È ormai chiaro che è necessaria una regolamentazione: servono anche a Bologna i celebri bulloni per indicare ai pedoni i passi in cui si può attraversare la strada?

«Parrebbe che non ce ne fosse bisogno, in una città porticata, dove i cittadini possono camminare tranquillamente e senza timore, come in casa propria. E finché la gente procede in senso longitudinale è appunto così; ma quando ha necessità o capriccio di attraversare, allora il portico diventa esso stesso un’insidia: molte disgrazie accadono appunto per la sventataggine di chi esce all’improvviso di tra due colonne ed entra tranquillamente nella via, senza curarsi dei veicoli che arrivano. Allora, l’investimento è inevitabile […] i portici possono consentirci il lusso di rinunciare alla mano unica, ma ci impongono vieppiù il dovere di precisare i punti in cui è lecito passare da un lato all’altro della via».

I pochi vigili, dotati del bastoncino bianco d’ordinanza, non bastano più. Si abitueranno i bolognesi ad attraversare le vie nei soli punti indicati?

«Certo, noi bolognesi faticheremo assai prima di assoggettarci a questa nuova disciplina.

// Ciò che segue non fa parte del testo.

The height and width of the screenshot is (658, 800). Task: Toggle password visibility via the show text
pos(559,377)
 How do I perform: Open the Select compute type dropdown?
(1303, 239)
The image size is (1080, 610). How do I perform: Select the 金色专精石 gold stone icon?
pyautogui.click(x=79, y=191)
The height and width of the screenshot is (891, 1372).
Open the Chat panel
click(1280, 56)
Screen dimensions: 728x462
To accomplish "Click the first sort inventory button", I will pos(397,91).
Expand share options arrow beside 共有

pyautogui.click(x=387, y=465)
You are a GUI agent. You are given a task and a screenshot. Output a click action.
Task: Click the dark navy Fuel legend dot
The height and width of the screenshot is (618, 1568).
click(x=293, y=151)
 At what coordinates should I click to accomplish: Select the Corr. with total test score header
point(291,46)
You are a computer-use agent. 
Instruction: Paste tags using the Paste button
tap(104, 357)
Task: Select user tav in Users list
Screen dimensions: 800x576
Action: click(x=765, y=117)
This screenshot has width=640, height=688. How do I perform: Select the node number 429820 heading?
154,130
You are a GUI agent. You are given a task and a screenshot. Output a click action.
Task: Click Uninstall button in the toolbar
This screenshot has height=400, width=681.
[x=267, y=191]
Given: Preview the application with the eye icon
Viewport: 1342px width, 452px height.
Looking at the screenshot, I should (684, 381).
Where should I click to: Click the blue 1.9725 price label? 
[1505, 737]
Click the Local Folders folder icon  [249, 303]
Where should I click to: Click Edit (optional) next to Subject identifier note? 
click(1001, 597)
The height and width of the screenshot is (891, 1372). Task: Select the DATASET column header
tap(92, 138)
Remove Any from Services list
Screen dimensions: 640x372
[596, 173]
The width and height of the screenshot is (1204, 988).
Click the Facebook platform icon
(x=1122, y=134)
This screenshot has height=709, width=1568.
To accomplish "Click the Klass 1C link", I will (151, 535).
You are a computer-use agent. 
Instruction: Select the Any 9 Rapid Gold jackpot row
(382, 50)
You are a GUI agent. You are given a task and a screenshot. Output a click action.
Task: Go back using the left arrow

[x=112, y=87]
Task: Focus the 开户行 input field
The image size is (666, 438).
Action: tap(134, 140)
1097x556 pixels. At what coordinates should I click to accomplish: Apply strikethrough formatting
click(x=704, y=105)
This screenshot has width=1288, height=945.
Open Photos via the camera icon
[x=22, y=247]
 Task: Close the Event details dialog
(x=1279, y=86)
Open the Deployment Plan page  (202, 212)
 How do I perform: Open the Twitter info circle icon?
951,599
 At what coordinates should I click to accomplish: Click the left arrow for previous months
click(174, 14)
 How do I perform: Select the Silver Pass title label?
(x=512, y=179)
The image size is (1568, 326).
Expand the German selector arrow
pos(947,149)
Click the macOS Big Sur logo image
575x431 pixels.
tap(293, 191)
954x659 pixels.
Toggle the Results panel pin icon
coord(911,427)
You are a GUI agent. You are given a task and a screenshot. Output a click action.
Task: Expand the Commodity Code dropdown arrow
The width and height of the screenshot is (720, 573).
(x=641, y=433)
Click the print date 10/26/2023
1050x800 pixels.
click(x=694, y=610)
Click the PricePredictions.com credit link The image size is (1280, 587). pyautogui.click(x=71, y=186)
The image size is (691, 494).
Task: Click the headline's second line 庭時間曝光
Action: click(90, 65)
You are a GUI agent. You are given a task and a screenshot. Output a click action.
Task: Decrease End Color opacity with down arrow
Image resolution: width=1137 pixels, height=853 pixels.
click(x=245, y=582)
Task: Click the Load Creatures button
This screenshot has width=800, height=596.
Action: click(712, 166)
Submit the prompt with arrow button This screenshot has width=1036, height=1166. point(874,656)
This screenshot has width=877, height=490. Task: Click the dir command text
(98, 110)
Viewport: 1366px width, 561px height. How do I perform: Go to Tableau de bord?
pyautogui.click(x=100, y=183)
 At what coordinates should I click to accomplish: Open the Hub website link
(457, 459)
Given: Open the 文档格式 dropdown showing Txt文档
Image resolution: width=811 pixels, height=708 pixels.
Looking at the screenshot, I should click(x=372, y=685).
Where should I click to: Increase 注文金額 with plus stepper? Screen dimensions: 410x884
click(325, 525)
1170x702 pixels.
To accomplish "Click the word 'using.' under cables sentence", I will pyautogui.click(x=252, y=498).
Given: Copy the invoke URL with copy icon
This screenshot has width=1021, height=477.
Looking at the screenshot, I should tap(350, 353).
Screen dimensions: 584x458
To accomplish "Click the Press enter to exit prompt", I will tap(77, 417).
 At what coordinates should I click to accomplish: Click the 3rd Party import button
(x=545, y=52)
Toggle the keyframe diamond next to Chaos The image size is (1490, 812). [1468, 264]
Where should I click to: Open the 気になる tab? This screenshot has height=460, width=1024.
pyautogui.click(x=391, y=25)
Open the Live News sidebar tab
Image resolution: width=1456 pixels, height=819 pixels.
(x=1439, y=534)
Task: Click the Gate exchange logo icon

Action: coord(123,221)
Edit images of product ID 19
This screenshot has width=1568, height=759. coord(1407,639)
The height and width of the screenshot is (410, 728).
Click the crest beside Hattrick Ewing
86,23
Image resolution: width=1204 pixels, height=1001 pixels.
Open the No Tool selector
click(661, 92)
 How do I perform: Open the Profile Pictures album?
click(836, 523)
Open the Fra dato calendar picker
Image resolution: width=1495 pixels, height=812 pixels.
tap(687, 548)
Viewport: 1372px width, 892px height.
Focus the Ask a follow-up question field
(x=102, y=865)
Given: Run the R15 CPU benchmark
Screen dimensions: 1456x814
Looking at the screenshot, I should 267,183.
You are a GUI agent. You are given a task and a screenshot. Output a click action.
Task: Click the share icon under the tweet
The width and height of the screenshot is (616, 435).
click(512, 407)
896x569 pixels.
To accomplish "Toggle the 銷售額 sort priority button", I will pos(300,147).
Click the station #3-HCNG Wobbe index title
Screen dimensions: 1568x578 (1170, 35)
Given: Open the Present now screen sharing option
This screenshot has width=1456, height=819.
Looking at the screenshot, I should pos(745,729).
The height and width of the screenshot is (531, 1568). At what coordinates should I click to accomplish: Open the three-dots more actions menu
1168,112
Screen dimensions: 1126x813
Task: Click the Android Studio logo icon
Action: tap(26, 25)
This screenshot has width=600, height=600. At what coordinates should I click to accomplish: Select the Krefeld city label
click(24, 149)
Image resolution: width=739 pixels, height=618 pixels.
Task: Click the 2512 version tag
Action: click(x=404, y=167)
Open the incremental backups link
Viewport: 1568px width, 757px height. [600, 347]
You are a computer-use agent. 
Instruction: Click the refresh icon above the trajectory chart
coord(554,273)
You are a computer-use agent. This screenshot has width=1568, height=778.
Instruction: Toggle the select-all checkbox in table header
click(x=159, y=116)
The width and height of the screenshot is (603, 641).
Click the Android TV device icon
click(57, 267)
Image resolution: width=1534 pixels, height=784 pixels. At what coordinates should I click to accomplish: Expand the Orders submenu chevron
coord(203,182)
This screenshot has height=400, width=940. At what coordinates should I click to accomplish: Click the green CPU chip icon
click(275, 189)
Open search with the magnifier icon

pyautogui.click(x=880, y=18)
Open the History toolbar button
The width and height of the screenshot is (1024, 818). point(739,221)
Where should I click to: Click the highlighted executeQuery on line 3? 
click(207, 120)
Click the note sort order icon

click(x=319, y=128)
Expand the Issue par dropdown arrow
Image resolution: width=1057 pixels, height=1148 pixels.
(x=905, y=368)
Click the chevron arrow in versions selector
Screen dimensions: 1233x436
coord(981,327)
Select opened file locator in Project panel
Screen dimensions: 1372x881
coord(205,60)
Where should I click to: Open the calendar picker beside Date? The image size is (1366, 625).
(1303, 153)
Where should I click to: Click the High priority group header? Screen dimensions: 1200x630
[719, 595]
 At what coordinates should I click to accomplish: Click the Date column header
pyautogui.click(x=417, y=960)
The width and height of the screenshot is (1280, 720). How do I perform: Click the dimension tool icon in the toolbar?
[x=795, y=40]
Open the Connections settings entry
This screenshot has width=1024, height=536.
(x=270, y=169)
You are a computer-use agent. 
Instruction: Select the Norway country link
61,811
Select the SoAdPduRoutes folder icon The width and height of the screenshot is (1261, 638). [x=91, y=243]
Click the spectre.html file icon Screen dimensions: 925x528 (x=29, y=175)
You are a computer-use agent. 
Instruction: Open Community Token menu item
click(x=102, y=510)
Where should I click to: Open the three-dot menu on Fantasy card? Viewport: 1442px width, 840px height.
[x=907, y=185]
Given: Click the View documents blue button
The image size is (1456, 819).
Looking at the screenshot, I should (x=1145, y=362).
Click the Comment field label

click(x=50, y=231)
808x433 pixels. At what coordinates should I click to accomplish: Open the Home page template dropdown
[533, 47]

Tempo fa, in una grande città estera, capitava ogni tanto, anche a me scrittore, di avviarmi per attraversare fuori dei bulloni: e gli amici ch’erano con me dicevano sorridendo: “Come si vede che lei viene dall’Italia…”. Anzi, da Bologna: chè la nostra indole cordiale ci fa scambiare per casa nostra il portico e la strada, e lì ci fermiamo a discutere e a chiacchierare, senza curarci di tutto ciò che ci turbina attorno, sereni e tranquilli, e dentro di noi persuasi che il mondo va preso con filosofia.

Negli ultimi trent’anni dell’Ottocento, Bologna ebbe una fisionomia così chiara e distinta tra le altre città italiane che noi stessi, anziché adattarci ai giorni meno leggiadri e accettare questa nuova uniformità imposta dalla vita moderna, preferiamo rifugiarci nei sogni e nei ricordi del passato. Non credo vi sia città che possieda una più ricca letteratura sul suo passato recente: si potrebbe ormai mettere assieme una biblioteca. Ed è una originalità a cui rinunziare è fatica.

Eppure, bisognerà rassegnarsi. Nell’Ottocento non c’eran le automobili, e i tranvai andavano ancora coi cavalli. Non occorre aver passato i cinquanta, per ricordare i ronzini, che, ammassati in piazza Vittorio Emanuele, attendevano il turno, adorni, d’estate di certe cuffie bianche che li facevano somigliare al lupo travestito di “Cappuccetto rosso”. Il primo tranvai elettrico passò per le vie di Bologna in un giorno, se ben ricordo, del 1903; ai primi del nuovo secolo, ormai. E il pericolo più grave, per chi camminava a piedi, era dato da quei pochi brumisti e da qualche velocipedista. […] i limiti della città ottocentesca, segnati dalle antiche mura poi abbattute, sono oltrepassati ampiamente, così che Bologna in trent’anni si è raddoppiata, stendendosi lungo i dorsi delle colline e, più ancora, verso la pianura sconfinata ancora distinta dai quadrati di Roma. E la direttissima di Firenze sta per essere compiuta. Per quanto ciò possa costarci, bisogna accettare i tempi e rassegnarsi alla disciplina. E se verranno i bulloni, ci adatteremo anche a quelli, con la solita filosofia».

A distanza di 89 anni, i bolognesi hanno accettato, con la solita filosofia, una regolamentazione degli attraversamenti pedonali?

Ramona Loffredo

 


Le citazioni sono tratte da G.L., Corriere petroniano, in «Corriere della Sera», 30 gennaio 1932, p. 4.